China wants to rebuild countryside but first must demolish homes

Over the last several decades, China’s population has shifted to cities as its economy expanded. However, more than 40 per cent of its people still continue to live in its countryside. And now, China’s Communist Party wants to modernize rural villages by rebuilding them completely.
An ordinary farmer from Shandong province along China’s east coast, Mr. Liu, witnessed his home in a village near the city of Heze being demolished in January this year.
“To demolish my home, about 100 security officers surrounded and subdued me and detained me,” he said.
He then called the police. They beat and detained him. Mr Liu has asked to use only his last name because he fears local officials could physically hurt him again.
Mr. Liu’s village is one of thousands being torn down as China’s countryside undergoes a massive restructuring. Local governments want to merge villages and, build new high-rise apartments. To do so, they have to tear down thousands of villages first. The reasoning behind lumping villages together is so local services can be delivered more efficiently and villagers can upgrade their housing.
However, most residents do not want to move because they will then have to pay the big price difference between the new apartment and the value of their original homes, which, conveniently, the state decides.
Mr. Liu stated that the new homes are too far from his fields and ill-suited for farming.

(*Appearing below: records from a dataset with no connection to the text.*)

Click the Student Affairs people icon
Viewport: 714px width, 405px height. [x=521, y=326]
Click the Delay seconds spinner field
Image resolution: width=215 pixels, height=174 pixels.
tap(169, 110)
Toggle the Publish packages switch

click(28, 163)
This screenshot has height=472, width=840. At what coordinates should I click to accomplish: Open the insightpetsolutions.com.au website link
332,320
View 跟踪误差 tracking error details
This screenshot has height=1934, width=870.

“Our old homes had plenty of outdoor courtyard space for storing farming equipment and grain and animals. Look how inefficiently they use the space here,” he said.
“The houses look nice. That’s for sure. But they cannot be used by farmers,” he added.

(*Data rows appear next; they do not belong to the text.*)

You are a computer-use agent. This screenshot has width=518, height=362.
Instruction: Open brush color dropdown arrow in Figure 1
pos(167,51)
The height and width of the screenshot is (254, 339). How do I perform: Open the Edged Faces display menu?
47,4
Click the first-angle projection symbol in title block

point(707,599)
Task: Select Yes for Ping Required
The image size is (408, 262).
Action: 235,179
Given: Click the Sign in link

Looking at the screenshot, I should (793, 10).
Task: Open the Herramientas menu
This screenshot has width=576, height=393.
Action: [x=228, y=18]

China’s urban areas enjoy preferential access to better education, social services and jobs. As a result, the countryside has lagged behind. That’s not a good look for China’s ruling Communist Party, and hence, beginning in 2005, China has tried to revamp village infrastructure and agricultural technology.
Sanitation improved, new roads were built, incomes rose, but soon, the campaigns took a different turn, said Kristen Looney from Georgetown University, who studies rural governance in China.
“In practice and implementation, it’s all become about housing. The construction of houses themselves generates spending because once people move into homes, they have to buy durable goods to fill those homes, and they become these new kinds of consumers,” Looney explained.
“And by consolidating sprawling villages into compact multistory buildings, local governments can also sell the freed-up land at a high margin. It’s now a major revenue source for many local governments.”